**EXERCISE AIM**
From the data that follows, print exactly the lines starting at the one containing "Instruction: Click the 买入 command for 布" and ending at the one containing "Click the Adobe"; include both of them and nothing more.

Dataset entries:
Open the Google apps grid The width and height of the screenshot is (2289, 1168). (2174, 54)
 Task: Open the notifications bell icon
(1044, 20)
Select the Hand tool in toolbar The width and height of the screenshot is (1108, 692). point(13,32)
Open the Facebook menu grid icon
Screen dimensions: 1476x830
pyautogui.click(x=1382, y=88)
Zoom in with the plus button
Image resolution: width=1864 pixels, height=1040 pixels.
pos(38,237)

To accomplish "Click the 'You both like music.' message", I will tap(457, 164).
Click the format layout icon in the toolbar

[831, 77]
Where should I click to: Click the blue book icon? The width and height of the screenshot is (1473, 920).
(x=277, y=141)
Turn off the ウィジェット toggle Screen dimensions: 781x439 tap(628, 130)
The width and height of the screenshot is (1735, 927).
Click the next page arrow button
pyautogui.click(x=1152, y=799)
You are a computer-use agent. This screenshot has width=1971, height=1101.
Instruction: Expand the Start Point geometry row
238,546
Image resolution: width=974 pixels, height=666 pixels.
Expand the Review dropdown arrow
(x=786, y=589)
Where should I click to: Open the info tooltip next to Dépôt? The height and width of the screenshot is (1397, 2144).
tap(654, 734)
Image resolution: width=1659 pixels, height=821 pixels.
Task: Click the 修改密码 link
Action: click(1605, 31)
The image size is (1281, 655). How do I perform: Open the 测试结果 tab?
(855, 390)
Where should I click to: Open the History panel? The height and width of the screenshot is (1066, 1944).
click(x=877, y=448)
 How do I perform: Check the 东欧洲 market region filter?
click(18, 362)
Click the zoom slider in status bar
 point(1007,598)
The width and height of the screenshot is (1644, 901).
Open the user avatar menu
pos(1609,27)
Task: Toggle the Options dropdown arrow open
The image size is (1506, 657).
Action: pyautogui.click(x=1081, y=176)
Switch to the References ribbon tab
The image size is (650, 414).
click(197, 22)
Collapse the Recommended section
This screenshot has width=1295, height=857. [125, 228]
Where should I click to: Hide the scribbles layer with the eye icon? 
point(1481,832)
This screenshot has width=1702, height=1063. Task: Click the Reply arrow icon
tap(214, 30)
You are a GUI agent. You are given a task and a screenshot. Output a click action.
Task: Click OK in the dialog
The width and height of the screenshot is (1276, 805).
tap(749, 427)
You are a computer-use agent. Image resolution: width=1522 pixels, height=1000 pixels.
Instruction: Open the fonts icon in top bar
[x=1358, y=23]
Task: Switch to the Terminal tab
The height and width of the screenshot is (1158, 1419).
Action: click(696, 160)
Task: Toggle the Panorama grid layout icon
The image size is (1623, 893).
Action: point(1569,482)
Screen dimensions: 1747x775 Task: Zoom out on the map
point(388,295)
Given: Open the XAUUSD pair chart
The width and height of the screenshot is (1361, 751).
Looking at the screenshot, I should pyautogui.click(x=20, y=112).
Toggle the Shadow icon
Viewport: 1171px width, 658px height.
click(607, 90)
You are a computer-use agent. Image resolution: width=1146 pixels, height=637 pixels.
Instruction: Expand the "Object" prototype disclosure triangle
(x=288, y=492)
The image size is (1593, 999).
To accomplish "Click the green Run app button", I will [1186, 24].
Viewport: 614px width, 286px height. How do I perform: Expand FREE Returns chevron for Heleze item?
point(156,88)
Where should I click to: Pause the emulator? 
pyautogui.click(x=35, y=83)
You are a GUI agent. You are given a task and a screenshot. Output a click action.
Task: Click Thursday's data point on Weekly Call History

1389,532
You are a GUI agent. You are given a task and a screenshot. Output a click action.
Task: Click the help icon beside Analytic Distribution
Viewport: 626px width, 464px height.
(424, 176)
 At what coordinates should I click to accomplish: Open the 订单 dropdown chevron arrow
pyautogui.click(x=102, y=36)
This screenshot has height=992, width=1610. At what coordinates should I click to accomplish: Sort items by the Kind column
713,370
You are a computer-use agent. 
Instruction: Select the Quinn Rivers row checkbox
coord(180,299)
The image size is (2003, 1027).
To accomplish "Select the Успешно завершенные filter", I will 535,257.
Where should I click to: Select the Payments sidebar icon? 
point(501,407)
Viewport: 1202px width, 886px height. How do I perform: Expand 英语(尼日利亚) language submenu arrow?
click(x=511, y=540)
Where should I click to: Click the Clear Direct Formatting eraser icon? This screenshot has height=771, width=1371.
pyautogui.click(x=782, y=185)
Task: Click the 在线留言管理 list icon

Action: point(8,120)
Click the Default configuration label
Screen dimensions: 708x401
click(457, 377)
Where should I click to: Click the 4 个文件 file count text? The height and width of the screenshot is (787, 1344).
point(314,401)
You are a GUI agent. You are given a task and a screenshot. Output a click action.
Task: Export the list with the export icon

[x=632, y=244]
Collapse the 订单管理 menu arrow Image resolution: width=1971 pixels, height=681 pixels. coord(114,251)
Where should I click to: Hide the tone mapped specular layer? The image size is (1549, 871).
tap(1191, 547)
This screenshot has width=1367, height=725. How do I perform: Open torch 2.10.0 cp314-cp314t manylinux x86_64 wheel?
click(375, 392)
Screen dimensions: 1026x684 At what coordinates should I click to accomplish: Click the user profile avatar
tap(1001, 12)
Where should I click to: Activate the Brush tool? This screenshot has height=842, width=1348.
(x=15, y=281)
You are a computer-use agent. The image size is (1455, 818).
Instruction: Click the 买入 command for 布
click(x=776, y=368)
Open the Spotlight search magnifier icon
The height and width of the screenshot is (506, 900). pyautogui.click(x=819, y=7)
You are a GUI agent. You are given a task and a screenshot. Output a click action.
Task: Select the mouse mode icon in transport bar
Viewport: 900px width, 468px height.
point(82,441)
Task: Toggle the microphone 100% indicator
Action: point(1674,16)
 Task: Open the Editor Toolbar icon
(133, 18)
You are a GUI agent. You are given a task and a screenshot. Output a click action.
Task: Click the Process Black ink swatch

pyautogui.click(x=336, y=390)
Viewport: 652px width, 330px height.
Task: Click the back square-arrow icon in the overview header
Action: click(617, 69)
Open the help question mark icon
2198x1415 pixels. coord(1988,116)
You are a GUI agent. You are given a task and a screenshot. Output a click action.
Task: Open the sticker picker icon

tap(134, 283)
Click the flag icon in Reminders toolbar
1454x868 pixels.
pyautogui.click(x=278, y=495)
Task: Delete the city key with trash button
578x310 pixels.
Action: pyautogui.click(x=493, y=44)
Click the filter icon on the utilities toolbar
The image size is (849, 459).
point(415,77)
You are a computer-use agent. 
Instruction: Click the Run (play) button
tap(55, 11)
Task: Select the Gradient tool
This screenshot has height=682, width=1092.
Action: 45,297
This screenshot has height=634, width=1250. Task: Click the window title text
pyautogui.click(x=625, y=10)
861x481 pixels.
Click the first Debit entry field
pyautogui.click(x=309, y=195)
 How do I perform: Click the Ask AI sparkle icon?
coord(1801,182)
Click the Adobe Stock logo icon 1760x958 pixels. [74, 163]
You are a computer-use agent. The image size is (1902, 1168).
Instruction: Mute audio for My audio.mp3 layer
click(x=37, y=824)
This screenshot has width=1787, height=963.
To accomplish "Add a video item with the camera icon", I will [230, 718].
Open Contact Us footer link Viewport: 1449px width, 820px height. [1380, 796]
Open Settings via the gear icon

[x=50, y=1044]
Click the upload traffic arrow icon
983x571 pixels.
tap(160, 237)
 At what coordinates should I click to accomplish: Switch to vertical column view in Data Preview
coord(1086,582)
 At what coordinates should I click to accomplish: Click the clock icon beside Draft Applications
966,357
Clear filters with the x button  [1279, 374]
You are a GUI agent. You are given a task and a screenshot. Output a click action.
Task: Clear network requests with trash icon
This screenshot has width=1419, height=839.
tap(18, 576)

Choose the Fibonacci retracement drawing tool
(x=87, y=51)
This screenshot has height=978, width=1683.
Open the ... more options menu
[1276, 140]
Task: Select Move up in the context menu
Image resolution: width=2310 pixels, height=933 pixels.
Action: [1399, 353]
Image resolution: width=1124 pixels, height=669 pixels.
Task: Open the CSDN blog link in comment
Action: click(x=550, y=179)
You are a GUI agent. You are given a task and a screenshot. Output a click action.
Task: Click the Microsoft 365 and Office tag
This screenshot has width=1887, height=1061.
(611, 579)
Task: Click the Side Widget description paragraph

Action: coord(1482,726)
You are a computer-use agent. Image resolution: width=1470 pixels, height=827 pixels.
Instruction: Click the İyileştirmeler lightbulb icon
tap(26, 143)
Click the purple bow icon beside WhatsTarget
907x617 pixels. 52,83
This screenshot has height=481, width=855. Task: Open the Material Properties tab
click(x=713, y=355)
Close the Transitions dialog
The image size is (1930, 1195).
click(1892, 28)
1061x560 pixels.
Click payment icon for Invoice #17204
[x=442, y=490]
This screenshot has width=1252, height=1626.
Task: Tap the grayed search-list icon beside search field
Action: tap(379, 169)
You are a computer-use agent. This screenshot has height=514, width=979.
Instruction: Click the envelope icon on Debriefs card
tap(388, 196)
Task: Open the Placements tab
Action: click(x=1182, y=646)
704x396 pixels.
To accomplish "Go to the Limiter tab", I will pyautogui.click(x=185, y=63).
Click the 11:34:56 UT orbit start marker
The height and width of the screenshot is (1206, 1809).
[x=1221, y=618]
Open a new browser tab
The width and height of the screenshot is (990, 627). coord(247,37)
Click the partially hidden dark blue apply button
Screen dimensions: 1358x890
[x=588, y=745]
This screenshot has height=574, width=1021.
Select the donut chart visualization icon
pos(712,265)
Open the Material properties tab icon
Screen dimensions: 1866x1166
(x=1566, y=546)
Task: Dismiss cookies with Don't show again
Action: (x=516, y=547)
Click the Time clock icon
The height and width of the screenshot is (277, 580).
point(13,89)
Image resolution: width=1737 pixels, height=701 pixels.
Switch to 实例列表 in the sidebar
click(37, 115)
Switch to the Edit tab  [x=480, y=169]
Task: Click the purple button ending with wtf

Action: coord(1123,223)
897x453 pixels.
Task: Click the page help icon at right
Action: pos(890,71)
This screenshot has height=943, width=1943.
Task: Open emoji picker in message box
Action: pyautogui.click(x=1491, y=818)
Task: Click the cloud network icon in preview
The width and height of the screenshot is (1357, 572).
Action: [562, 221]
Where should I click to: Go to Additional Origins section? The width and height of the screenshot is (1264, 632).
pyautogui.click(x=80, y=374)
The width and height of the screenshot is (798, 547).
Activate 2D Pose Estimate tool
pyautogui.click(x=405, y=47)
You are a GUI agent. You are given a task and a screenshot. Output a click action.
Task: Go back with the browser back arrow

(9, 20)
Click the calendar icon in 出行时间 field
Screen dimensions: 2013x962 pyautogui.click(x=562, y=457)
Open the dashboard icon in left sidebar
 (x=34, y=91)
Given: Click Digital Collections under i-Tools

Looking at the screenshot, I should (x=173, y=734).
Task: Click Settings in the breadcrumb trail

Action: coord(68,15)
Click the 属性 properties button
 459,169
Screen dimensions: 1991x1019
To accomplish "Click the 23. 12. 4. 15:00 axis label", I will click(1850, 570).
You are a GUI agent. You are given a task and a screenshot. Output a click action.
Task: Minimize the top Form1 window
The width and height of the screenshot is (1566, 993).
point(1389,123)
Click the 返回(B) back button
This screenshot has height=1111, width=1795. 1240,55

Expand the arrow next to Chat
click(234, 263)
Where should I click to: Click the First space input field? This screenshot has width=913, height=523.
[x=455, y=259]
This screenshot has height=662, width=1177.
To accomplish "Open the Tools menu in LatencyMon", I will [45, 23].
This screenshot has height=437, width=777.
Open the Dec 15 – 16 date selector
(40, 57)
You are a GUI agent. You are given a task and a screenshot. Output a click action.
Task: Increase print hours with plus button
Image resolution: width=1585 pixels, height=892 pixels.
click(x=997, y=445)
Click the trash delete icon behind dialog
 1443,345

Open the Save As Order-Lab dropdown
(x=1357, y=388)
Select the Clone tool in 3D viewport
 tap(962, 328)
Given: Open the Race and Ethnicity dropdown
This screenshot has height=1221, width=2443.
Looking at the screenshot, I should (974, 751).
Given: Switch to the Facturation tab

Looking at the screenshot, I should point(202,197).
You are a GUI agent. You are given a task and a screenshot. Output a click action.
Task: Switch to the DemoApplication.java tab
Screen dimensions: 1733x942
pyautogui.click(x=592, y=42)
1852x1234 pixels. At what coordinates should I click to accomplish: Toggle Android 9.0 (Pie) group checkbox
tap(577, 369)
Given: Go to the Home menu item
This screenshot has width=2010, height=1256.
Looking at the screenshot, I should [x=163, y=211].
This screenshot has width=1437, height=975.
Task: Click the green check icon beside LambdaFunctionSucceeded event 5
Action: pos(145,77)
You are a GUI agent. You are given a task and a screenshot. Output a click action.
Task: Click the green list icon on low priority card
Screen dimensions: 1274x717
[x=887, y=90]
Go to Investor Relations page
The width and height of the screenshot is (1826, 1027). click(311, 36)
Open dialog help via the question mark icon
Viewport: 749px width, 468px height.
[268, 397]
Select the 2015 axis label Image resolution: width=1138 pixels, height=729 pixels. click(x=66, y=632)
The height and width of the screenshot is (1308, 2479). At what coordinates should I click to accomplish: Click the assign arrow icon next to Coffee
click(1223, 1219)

**EXPECTED ANSWER**
Instruction: Click the 买入 command for 布
click(x=776, y=368)
Open the Spotlight search magnifier icon
The height and width of the screenshot is (506, 900). pyautogui.click(x=819, y=7)
You are a GUI agent. You are given a task and a screenshot. Output a click action.
Task: Select the mouse mode icon in transport bar
Viewport: 900px width, 468px height.
point(82,441)
Task: Toggle the microphone 100% indicator
Action: point(1674,16)
 Task: Open the Editor Toolbar icon
(133, 18)
You are a GUI agent. You are given a task and a screenshot. Output a click action.
Task: Click the Process Black ink swatch

pyautogui.click(x=336, y=390)
Viewport: 652px width, 330px height.
Task: Click the back square-arrow icon in the overview header
Action: click(617, 69)
Open the help question mark icon
2198x1415 pixels. coord(1988,116)
You are a GUI agent. You are given a task and a screenshot. Output a click action.
Task: Open the sticker picker icon

tap(134, 283)
Click the flag icon in Reminders toolbar
1454x868 pixels.
pyautogui.click(x=278, y=495)
Task: Delete the city key with trash button
578x310 pixels.
Action: pyautogui.click(x=493, y=44)
Click the filter icon on the utilities toolbar
The image size is (849, 459).
point(415,77)
You are a computer-use agent. 
Instruction: Click the Run (play) button
tap(55, 11)
Task: Select the Gradient tool
This screenshot has height=682, width=1092.
Action: 45,297
This screenshot has height=634, width=1250. Task: Click the window title text
pyautogui.click(x=625, y=10)
861x481 pixels.
Click the first Debit entry field
pyautogui.click(x=309, y=195)
 How do I perform: Click the Ask AI sparkle icon?
coord(1801,182)
Click the Adobe Stock logo icon 1760x958 pixels. [74, 163]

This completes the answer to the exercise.